[Exercise objective] The lines to copy run from the one containing "Task: Click Close in the Edit dialog" to the very end of the records; give them exactly, and only them, without pictures.

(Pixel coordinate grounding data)
--- START ---
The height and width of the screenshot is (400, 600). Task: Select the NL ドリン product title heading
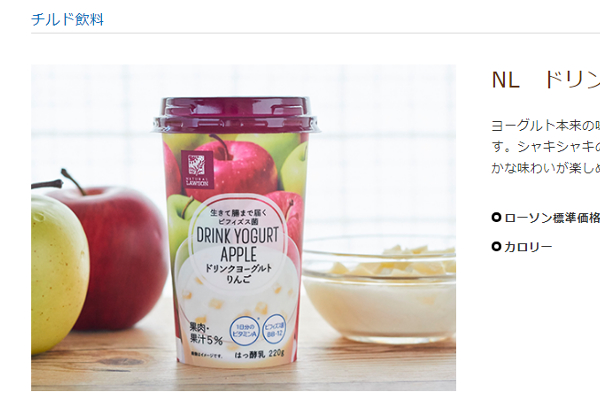[x=546, y=80]
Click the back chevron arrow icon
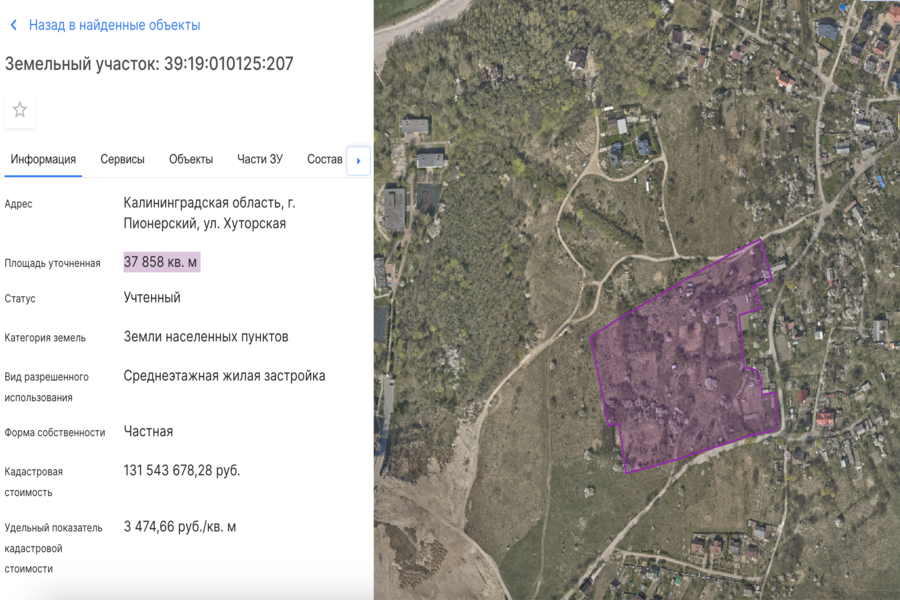The height and width of the screenshot is (600, 900). 13,25
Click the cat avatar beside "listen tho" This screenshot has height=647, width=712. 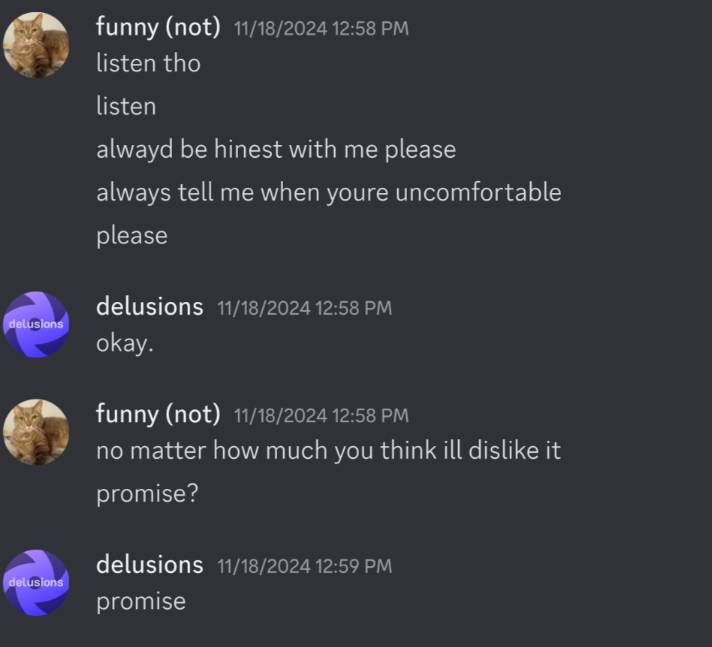(x=37, y=45)
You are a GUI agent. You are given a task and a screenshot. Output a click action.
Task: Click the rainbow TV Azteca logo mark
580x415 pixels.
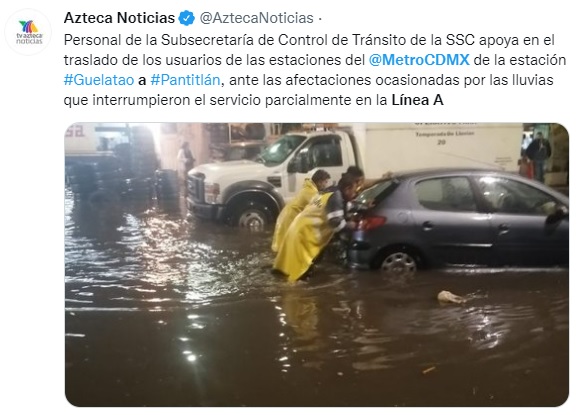28,26
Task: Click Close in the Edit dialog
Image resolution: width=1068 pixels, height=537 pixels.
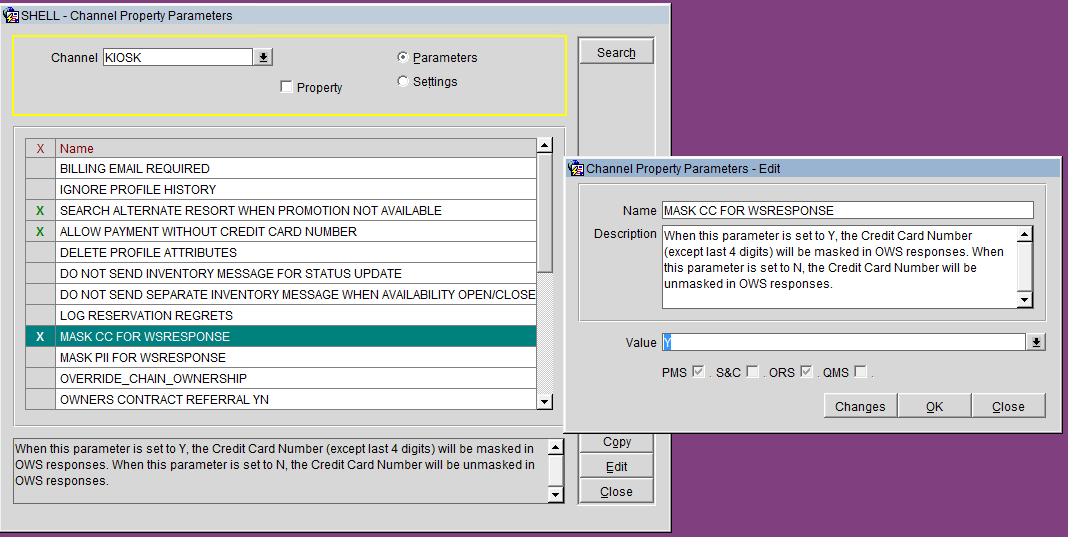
--- END ---
[Expected answer]
Task: Click Close in the Edit dialog
Image resolution: width=1068 pixels, height=537 pixels.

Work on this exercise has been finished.